Use the scikit-learn library to create many decision trees, each one with a different configuration (aka Hyperparameters).  You will create 28 different trees by:

    - Varying the max depth from 2 to 15 with the Entropy as the impurity measure

Implementation tip: you can create an array of numbers from 2 to 15 by using the numpy function [arange](https://numpy.org/doc/stable/reference/generated/numpy.arange.html).

For each of the 28 decistion trees, calculate the error rate by using the data in the:
  - Training set, and
  - Test set.

Display the results graphicaly, and offer an analysis of the trend (or if no trend present, offer a hypotheisis of why).  The max depth should be on the x-axis, and the error rate should be on the y-axis (see figure 3.23 in your DM textbook for a similar style of graph that uses leaf nodes instead of depth for the x-axis). Your plot will include 4 series of data
   - Test error (entropy)
   - Training error (entropy)

In [None]:
from sklearn.metrics import accuracy_score

In [None]:
# Load in the test data
X_test = df_test.drop(['Type'], axis=1)
X_test = pd.get_dummies(X_test)
y_test = df_test['Type']

In [None]:
# Build the trees using the training data
trees_dict = {}

for criterion in ['entropy']:
    for i in range(2, 16):
        name = criterion + str(i)
        clf = tree.DecisionTreeClassifier(criterion=criterion, max_depth=i)
        clf = clf.fit(df_X, s_y)
        trees_dict[name] = clf

train_accuracies = []
for t in trees_dict.values():  # loop over decision tree names
    y_pred = t.predict(df_X)   # make the prediction for each tree
    acc_array = []
    for actual, pred in zip(s_y, y_pred): # compara each predicted instance with the label
        if pred == actual:
            acc_array.append(True)
        else:
            acc_array.append(False)
    acc = 1 - (sum(acc_array) / len(acc_array))
    train_accuracies.append(acc)

test_accuracies = []
for t in trees_dict.values():
    y_pred = t.predict(X_test)
    acc_array=[]
    for actual, pred in zip(y_test, y_pred):
        if pred == actual:
            acc_array.append(True)
        else:
            acc_array.append(False)
    acc = 1 - (sum(acc_array) / len(acc_array))
    test_accuracies.append(acc)

In [None]:
# Plot the 4 learning curves
depths = list(range(2, 16))

entropy_train = train_accuracies[0:14]
entropy_test = test_accuracies[0:14]


plt.plot(depths, entropy_train, label='entopy train')
plt.plot(depths, entropy_test, label='entropy test')
plt.legend()
plt.xlabel('Maximum Tree Depth')
plt.ylabel('Error')
plt.title('Error by Tree Depth & Impurity Measure')

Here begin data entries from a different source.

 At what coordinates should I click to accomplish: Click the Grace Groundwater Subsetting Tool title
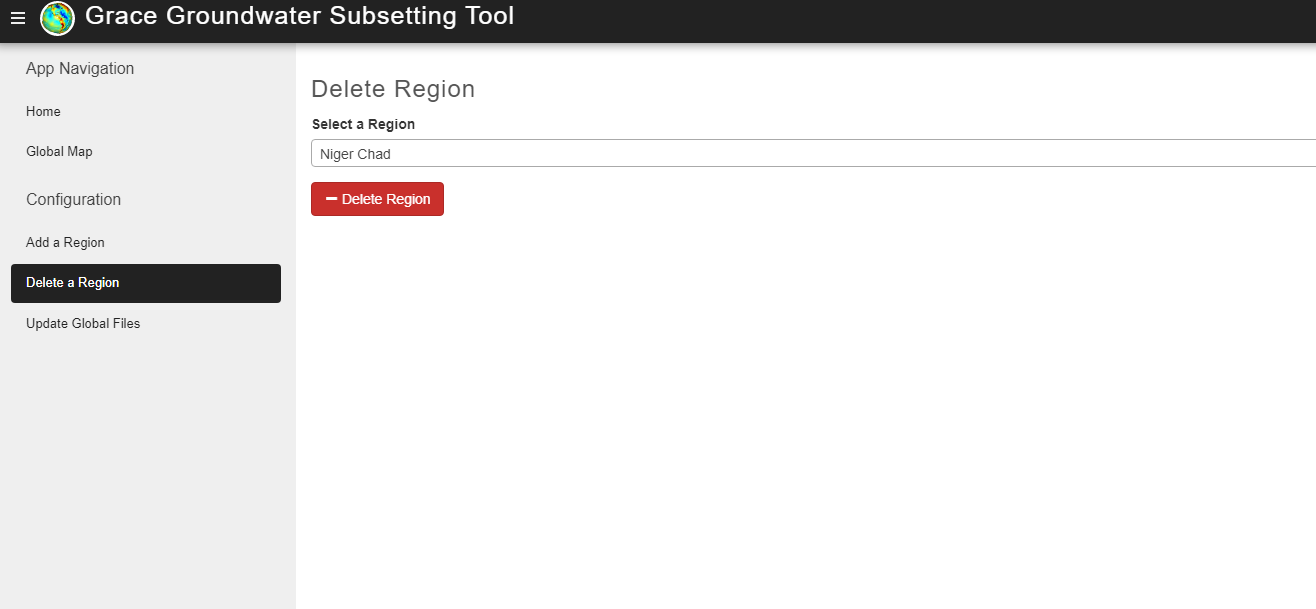click(x=300, y=16)
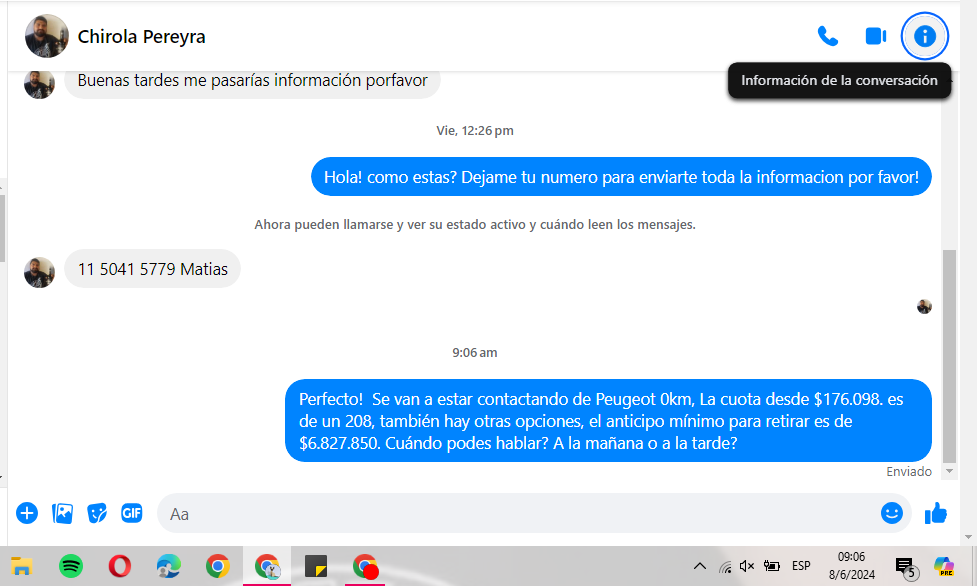Click the conversation vertical scrollbar
977x586 pixels.
(x=949, y=350)
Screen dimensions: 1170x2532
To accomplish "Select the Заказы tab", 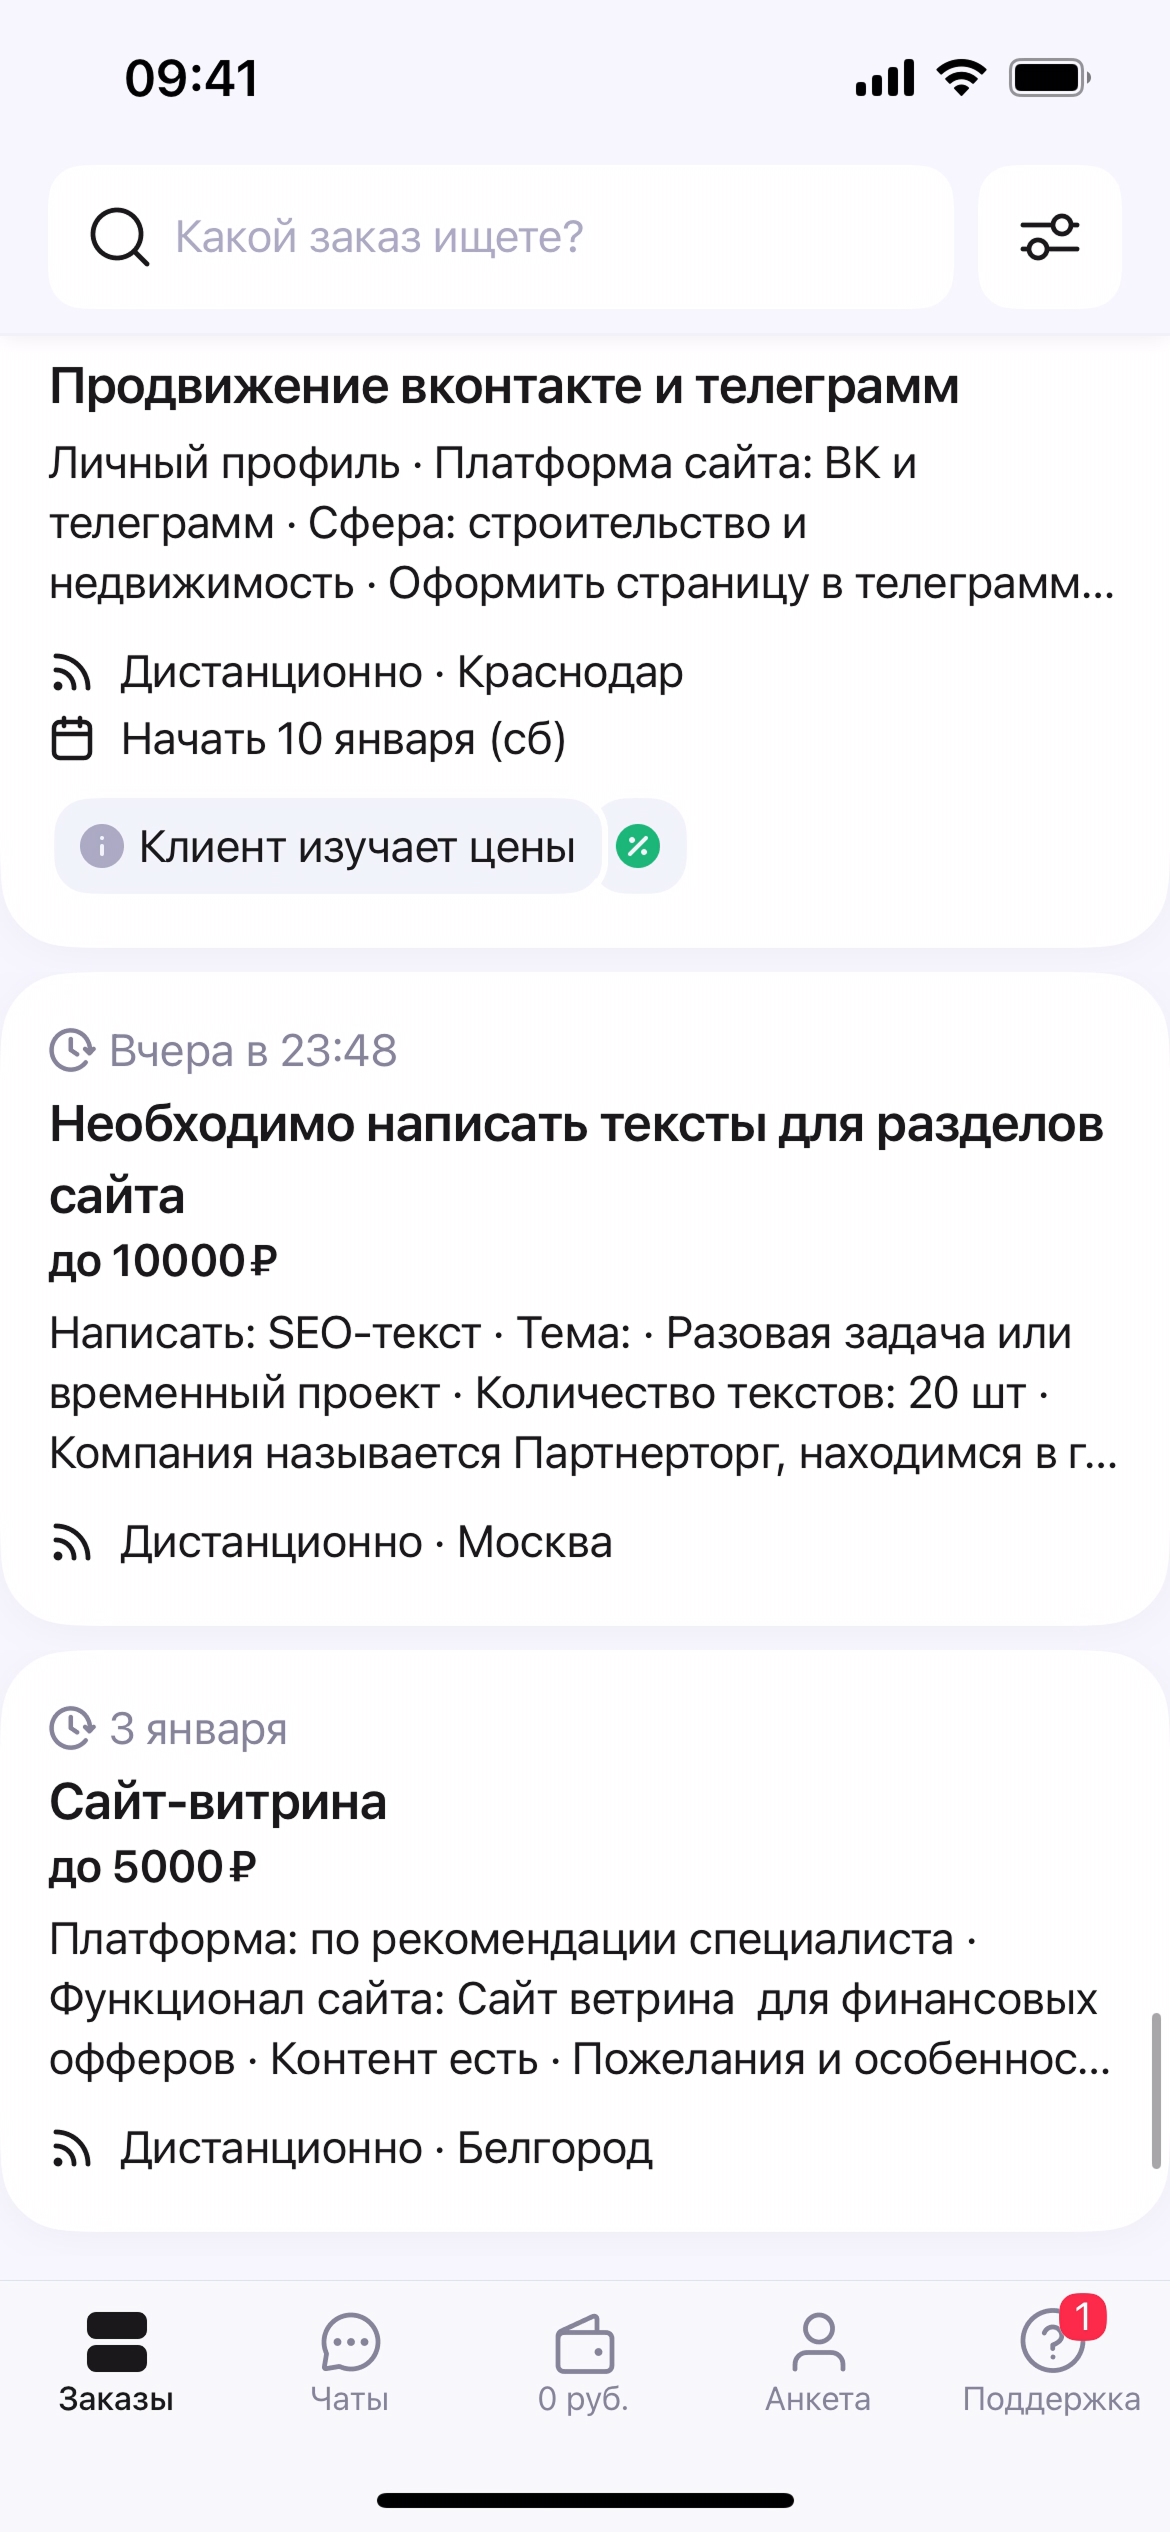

➡️ Answer containing your analysis of the trend (or if no trend present, offer a hypotheisis of why) here ⬅️

#### **Answer**

For both gini index and entropy criterion for building the decision tree, the train accuracy consistently increases as the maximum tree depth increases before leveling off very close to 100% accuracy. The test accuracy, however, increases up to a maximum tree depth of around 3-4 before decreasing. Both of these trends are likely present due to overfitting: the model is fit very closely to the training data, so the training accuracy is very high, but it loses its ability to generalize because it's predicting in a very specific way that holds true for the training data but not for the test data.